=== Exercise input ===

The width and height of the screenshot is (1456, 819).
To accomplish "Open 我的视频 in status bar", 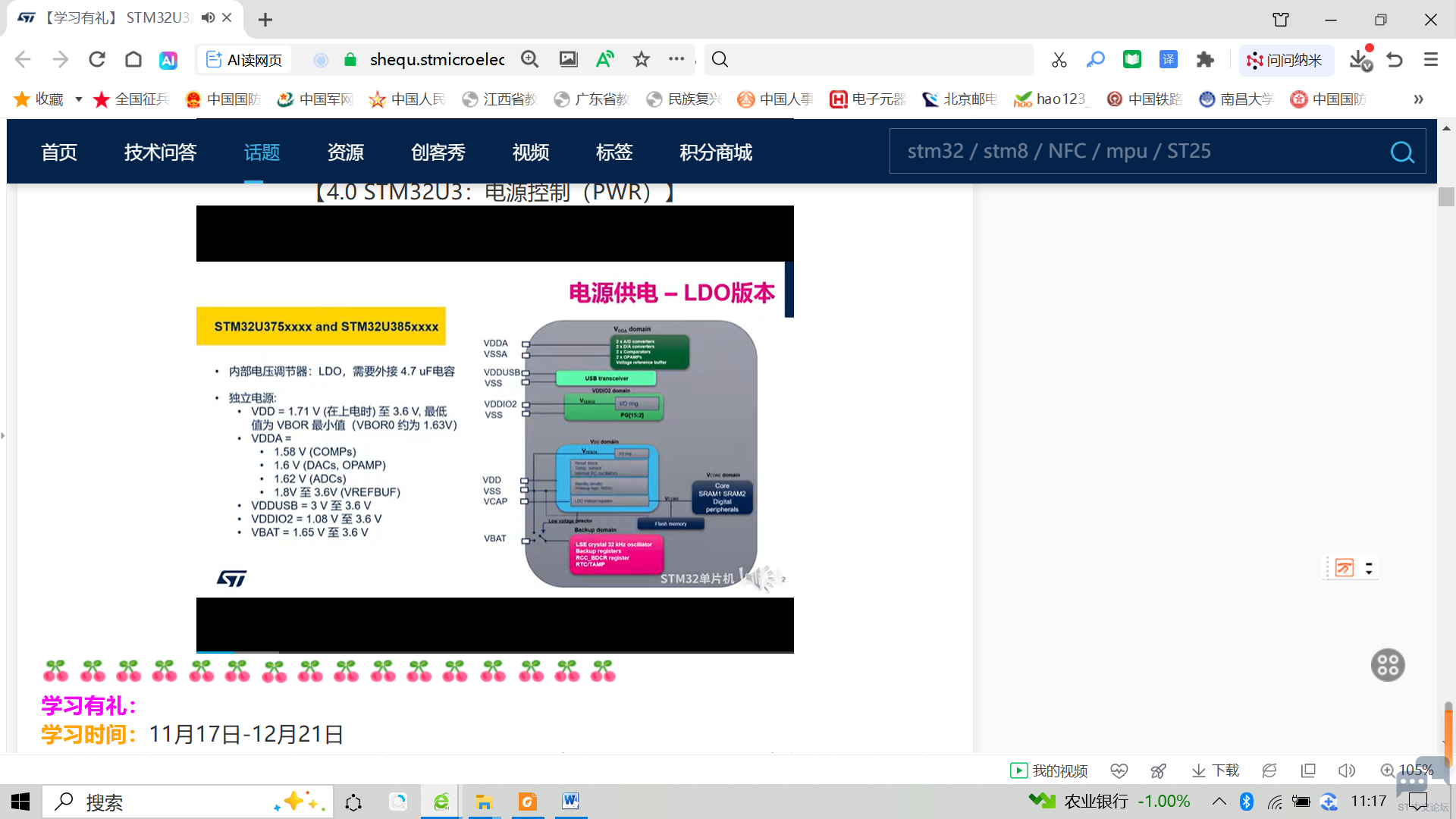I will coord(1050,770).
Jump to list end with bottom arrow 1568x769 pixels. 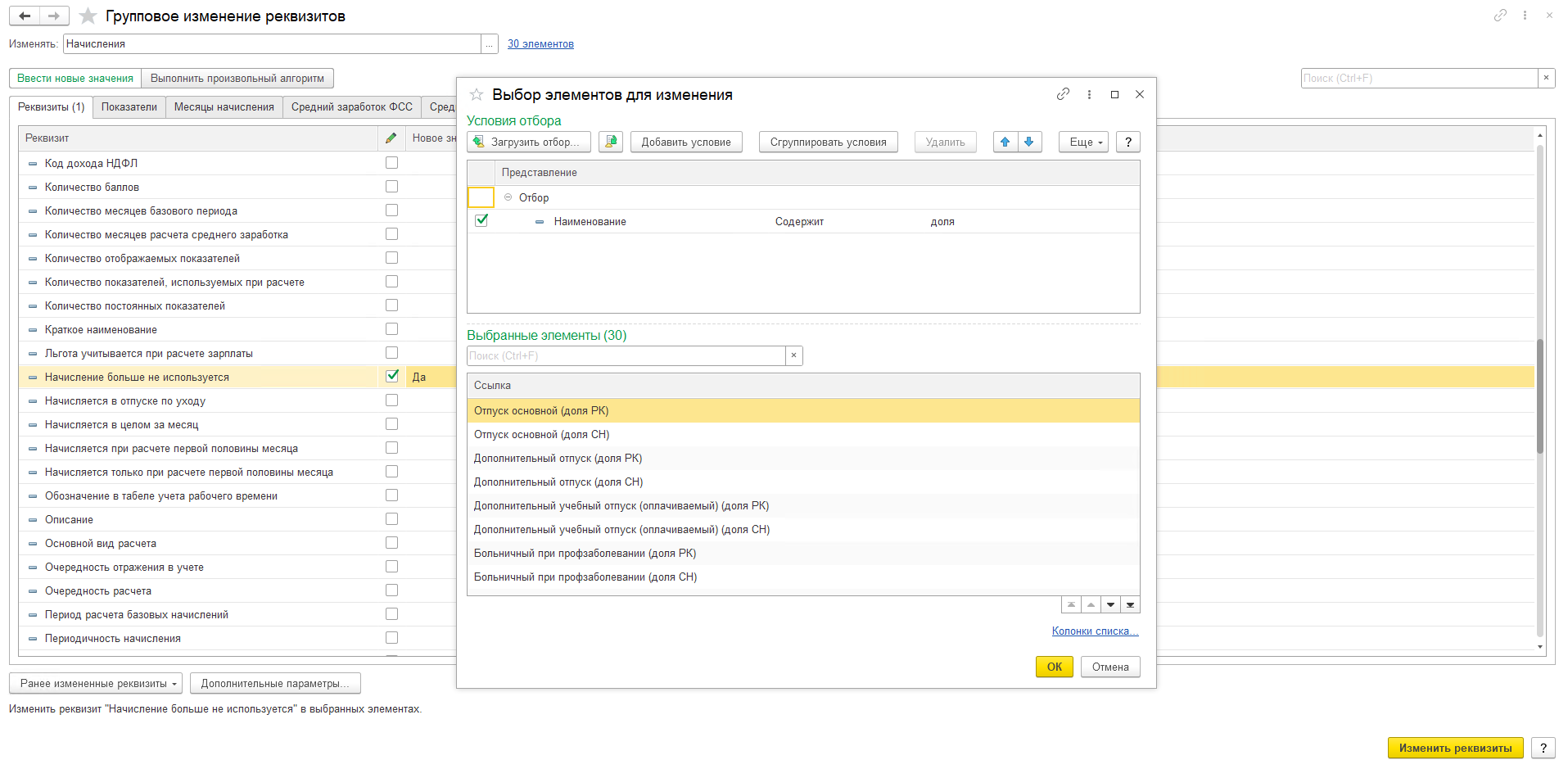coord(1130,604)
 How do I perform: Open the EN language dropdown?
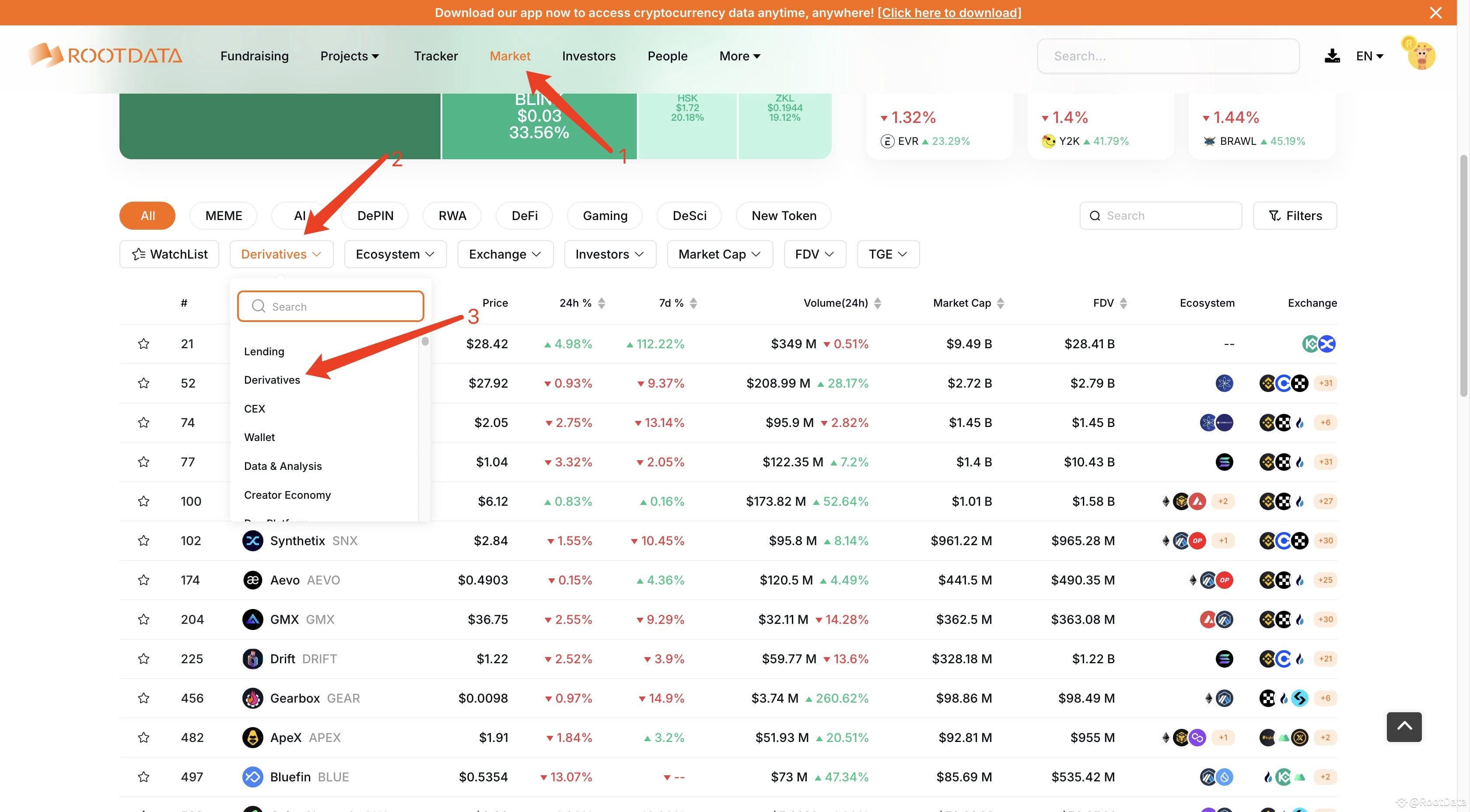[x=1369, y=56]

===
=== Exercise input ===

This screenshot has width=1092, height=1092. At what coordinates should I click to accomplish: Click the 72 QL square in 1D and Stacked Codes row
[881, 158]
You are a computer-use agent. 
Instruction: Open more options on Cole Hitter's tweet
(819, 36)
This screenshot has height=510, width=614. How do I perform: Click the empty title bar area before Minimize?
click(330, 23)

===

Please rewrite the entries as a numbered list with blank lines removed, beginning at the line containing "This screenshot has width=1092, height=1092." and ending at the line containing "click(330, 23)".

1. This screenshot has width=1092, height=1092. At what coordinates should I click to accomplish: Click the 72 QL square in 1D and Stacked Codes row
2. [881, 158]
3. You are a computer-use agent. 
4. Instruction: Open more options on Cole Hitter's tweet
5. (819, 36)
6. This screenshot has height=510, width=614. How do I perform: Click the empty title bar area before Minimize?
7. click(330, 23)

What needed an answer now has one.